Depois de 40 anos, os dois colegas de faculdade se encontram, por acaso, em um botequim na Vila Madalena.
— Pô, Bigode, nunca mais vi ninguém da nossa turma. Palhinha, Zunga, Cleusa, Rosimeire, Mousinho Hippie.
— Ataíde, você não vai acreditar: o Mousinho virou gado.
— Sério?
— Rezando pra pneu todo dia.
— Mano! O que sentava do lado dele, era o…
— Laudenir. Agora é estudioso da Bíblia.
— Rapaz, que coisa! O cara era procurado pelo DOPS!
— Eu me espantei foi com a Leda.
— Leda de Luxemburgo, a Vermelha?
— Essa mesma. Pois não virou secretária-geral do PL em Brasília…
— Mentira!
— Tinha o Manu Larica na nossa classe também, te recorda da figura?
— Claro! Sentava no fundão, vivia doidaço.
— Esse se deu bem na vida.
— Ah, é?
— Fundou uma igreja em Caldas Novas e faz exorcismo. Tem até jatinho.
— Na real, quem eu achava que ia ser dar bem era o Fabião, cara centrado.
— Fábio agora faz live todo domingo à noite ensinando como fritar coxinha e combater o comunismo ao mesmo tempo.
— Bizarro demais!
— E lembra da Djanira? Uma que fazia poesia concreta com papel higiênico?
— E recitava no Bandejão.
— Ela! Desde 2022 escreve horóscopo personalizado pra peixe beta. Tem mais de quinhentos mil seguidores no Insta.
— Isso é real?
— Pior que é, velho. Ela diz que o ascendente influencia a cor das escamas. E a cor das escamas, o ascendente.
— Espera: e o Edmílson?
— Que Edmílson?
— Aquele que falava em terceira pessoa. “Edmílson não concorda”, “Edmílson vai ao banheiro” …
— Virou ventríloquo.
— Olha aí!
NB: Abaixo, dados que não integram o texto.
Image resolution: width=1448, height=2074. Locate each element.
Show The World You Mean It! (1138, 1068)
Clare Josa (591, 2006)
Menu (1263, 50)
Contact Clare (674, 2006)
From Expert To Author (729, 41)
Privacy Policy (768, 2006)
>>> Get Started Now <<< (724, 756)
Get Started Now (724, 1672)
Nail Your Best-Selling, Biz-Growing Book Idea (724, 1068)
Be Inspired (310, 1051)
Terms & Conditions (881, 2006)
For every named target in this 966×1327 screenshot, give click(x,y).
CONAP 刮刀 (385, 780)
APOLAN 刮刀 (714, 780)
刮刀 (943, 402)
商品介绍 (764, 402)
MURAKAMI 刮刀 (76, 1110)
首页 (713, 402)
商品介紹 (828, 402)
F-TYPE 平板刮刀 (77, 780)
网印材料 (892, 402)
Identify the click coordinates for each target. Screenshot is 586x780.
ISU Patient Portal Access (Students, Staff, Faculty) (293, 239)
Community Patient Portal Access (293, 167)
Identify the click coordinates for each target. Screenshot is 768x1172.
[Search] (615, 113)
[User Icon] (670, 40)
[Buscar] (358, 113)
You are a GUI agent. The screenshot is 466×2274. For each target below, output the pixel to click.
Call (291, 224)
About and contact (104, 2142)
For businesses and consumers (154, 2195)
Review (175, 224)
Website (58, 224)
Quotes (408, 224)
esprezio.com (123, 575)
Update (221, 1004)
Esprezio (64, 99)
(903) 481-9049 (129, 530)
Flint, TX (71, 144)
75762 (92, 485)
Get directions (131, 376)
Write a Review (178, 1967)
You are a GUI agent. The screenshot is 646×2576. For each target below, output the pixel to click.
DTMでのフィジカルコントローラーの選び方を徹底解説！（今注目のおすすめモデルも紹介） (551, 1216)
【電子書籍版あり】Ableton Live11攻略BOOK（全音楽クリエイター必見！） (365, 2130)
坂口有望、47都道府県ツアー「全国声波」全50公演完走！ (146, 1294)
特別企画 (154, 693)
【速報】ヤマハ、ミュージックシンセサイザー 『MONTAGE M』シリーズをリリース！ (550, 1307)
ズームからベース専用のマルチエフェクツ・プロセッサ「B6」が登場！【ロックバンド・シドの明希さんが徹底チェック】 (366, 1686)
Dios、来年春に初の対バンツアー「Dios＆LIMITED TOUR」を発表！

Pelo menos um seguiu o dom.
— Só que ele se apresenta sozinho. Fica no palco discutindo com a própria mão.
— Putz!
— Pode acreditar.
— Me veio agora na cabeça o Accioly, sabe? Usava boina até na praia.
— Virou instrutor de parkour para idoso. Lançou um podcast no Spotify chamado “Caia, frature, mas com estilo”.
— Devia passar na TV Senado, isso sim. Tem visto o Japurá?
— O que só andava de poncho?
— Isso! Sumiu geral, hein?
— Sumiu nada. Olha ele ali!
— O quê?!
— É. Tá bem atrás de você, disfarçado de banqueta.
— COMO ASSIM?
— Ele faz performance em bar. Diz que é arte viva: “o mobiliário marginalizado”.
— Ei, Japurá!!!
— Psiu! Banqueta não fala. Assim, você atrapalha o ganha pão do colega.
— Meu Deus… esse boteco tá parecendo reunião de criação do Cirque du Soleil.
— Bora pedir outra rodada?
— Melhor. Vai que a garçonete é a Zuleide, a ex-musa da Semana da Consciência Marxista.
— Se fosse ela, cada chope viria com um biscoitinho da sorte.
— Criativo.
— E dentro teria um versículo.
— Fazer o quê? Saúde!
— À nossa turma! E ao milagre de nós dois não termos virado estudo de caso.